## TASK OBJECTIVE
Your output must be the lines below from the line containing "The width and height of the screenshot is (209, 246)." to the line containing "Screen dimensions: 568x233", both lines included, reproduced exactly and without pictures.

[SOURCE RECORDS Boundary: Start]

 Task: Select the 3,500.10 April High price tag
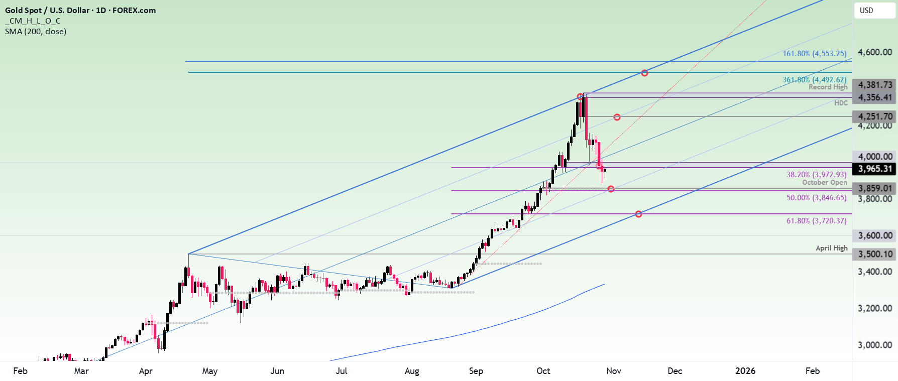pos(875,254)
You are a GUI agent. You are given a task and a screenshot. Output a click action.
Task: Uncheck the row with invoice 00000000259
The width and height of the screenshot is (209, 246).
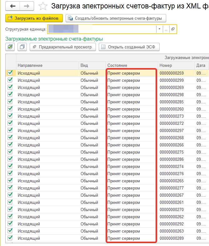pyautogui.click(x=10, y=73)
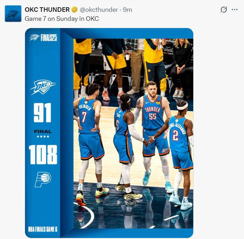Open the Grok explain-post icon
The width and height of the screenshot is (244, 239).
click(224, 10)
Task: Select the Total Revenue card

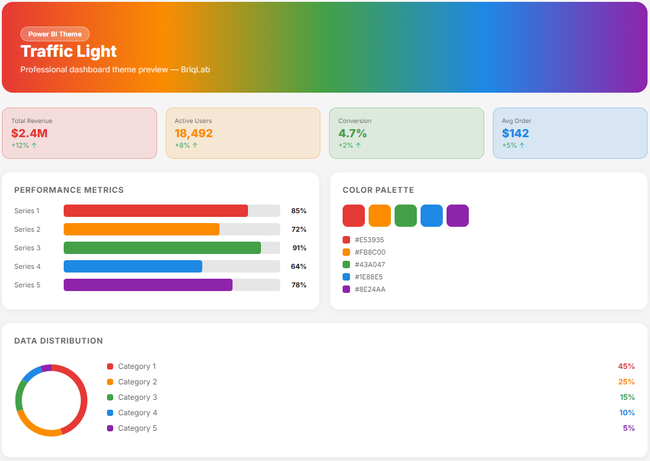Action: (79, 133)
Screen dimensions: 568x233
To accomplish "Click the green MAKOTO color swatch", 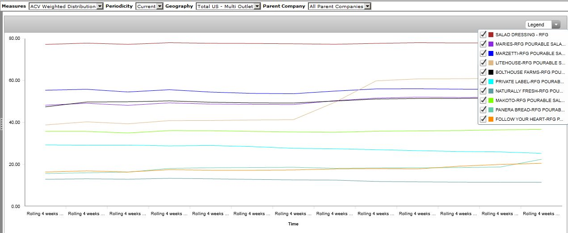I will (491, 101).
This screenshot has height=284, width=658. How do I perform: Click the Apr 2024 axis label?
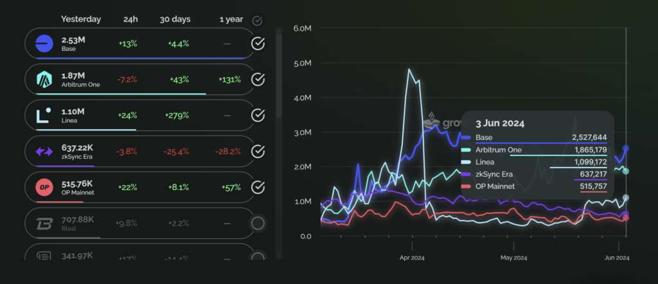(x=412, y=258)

[SOURCE RECORDS Boundary: End]
[SOURCE RECORDS Boundary: Start]

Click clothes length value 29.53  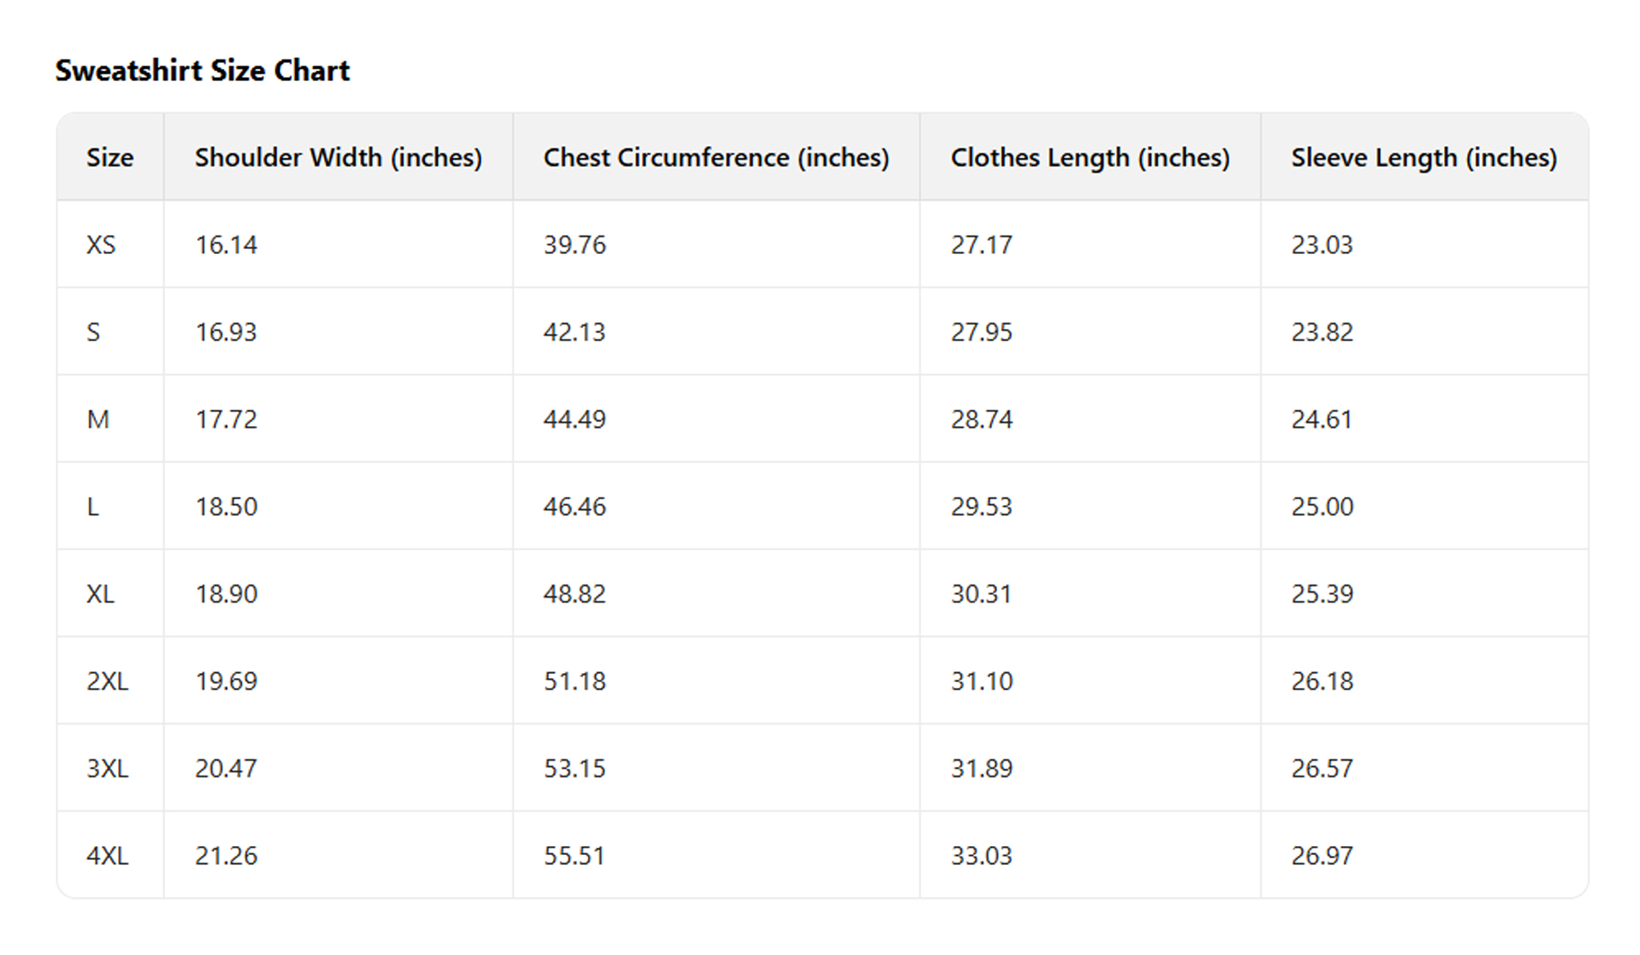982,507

[SOURCE RECORDS Boundary: End]
[SOURCE RECORDS Boundary: Start]

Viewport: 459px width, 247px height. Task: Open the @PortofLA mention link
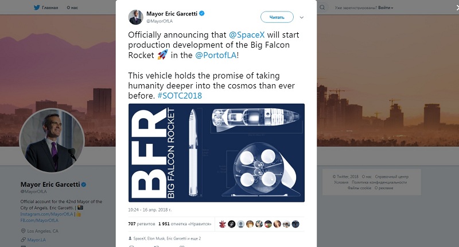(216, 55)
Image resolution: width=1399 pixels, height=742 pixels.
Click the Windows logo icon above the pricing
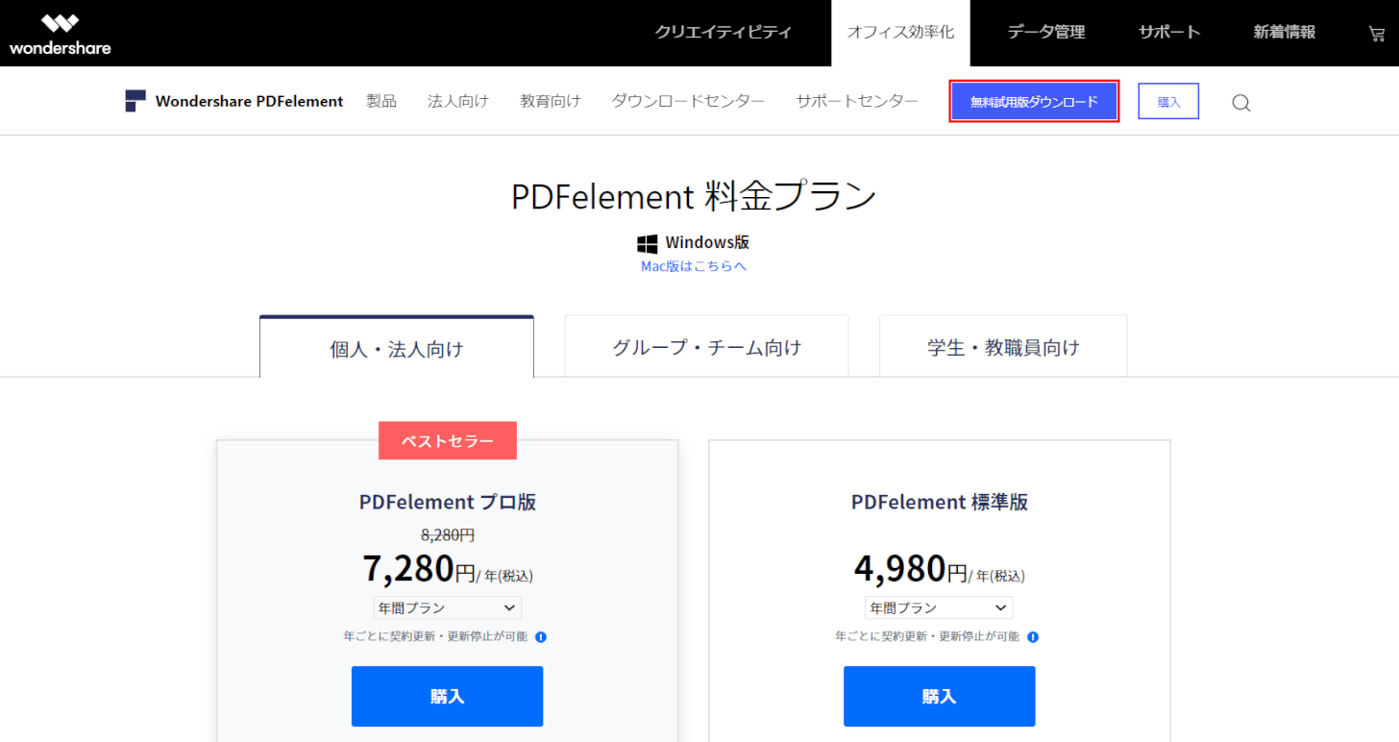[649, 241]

[SOURCE RECORDS Boundary: End]

## ANSWER BOX
The width and height of the screenshot is (209, 246).
pyautogui.click(x=10, y=73)
Open the Grok explain-post icon
The width and height of the screenshot is (244, 239).
click(224, 10)
Task: Select the Total Revenue card

Action: (79, 133)
Screen dimensions: 568x233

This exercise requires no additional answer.